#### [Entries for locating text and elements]
#####
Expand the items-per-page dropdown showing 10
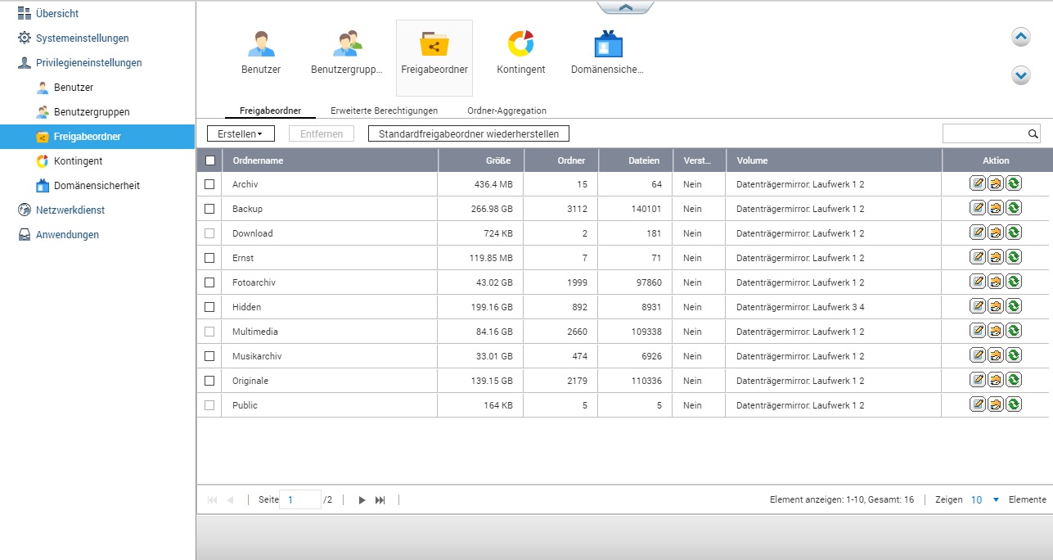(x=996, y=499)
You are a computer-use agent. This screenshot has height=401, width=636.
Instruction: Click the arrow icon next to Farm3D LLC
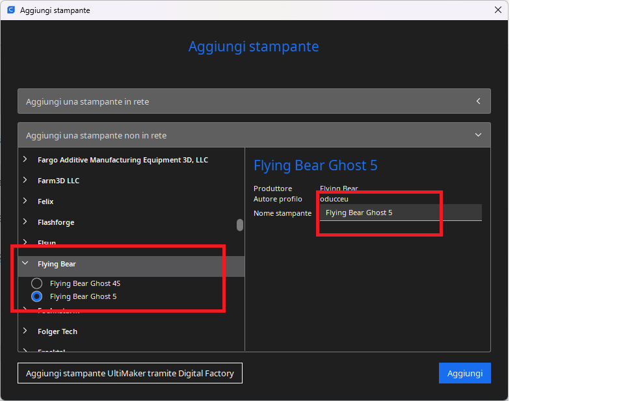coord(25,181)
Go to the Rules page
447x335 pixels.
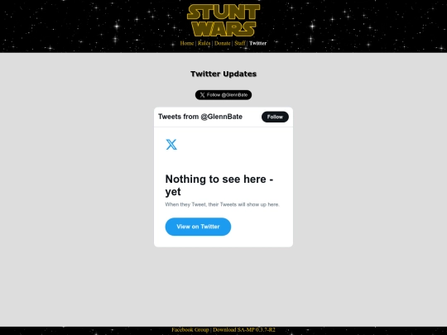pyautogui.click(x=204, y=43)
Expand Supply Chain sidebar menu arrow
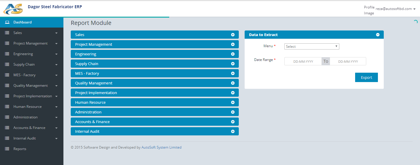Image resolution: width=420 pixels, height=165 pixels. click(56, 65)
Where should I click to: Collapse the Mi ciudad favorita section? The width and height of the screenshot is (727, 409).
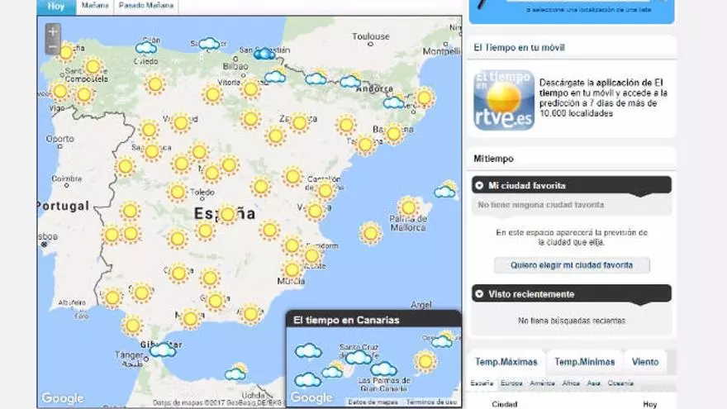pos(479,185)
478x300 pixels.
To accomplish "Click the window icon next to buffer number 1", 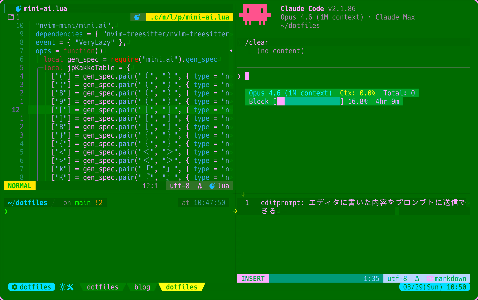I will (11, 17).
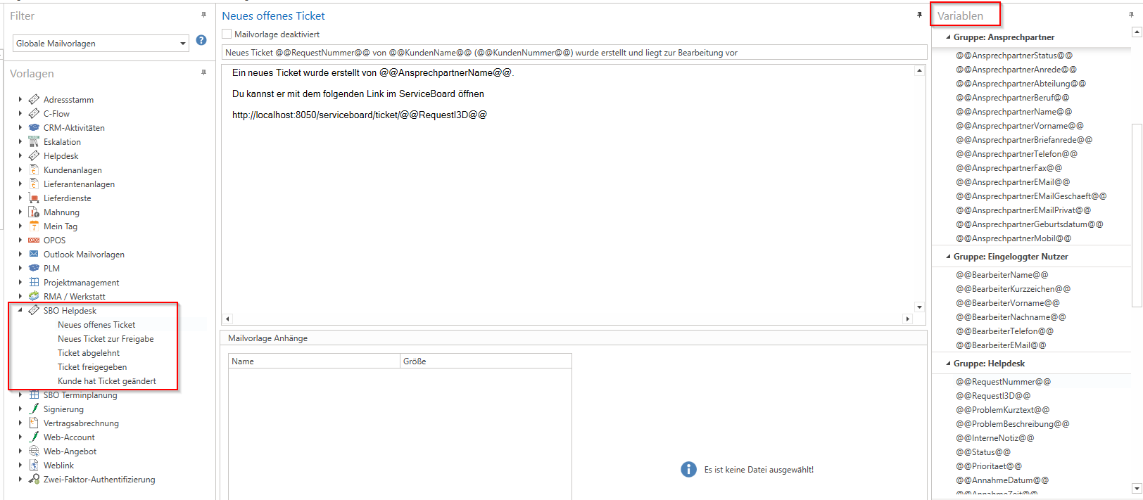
#####
#### [Aim]
Which lines in the records above contain the word "arrow"? Copy each one in full, and treat uppercase and lowercase letters as different.

#### [Solved exercise]
Instruction: Click the arrow icon next to Farm3D LLC
Expand Supply Chain sidebar menu arrow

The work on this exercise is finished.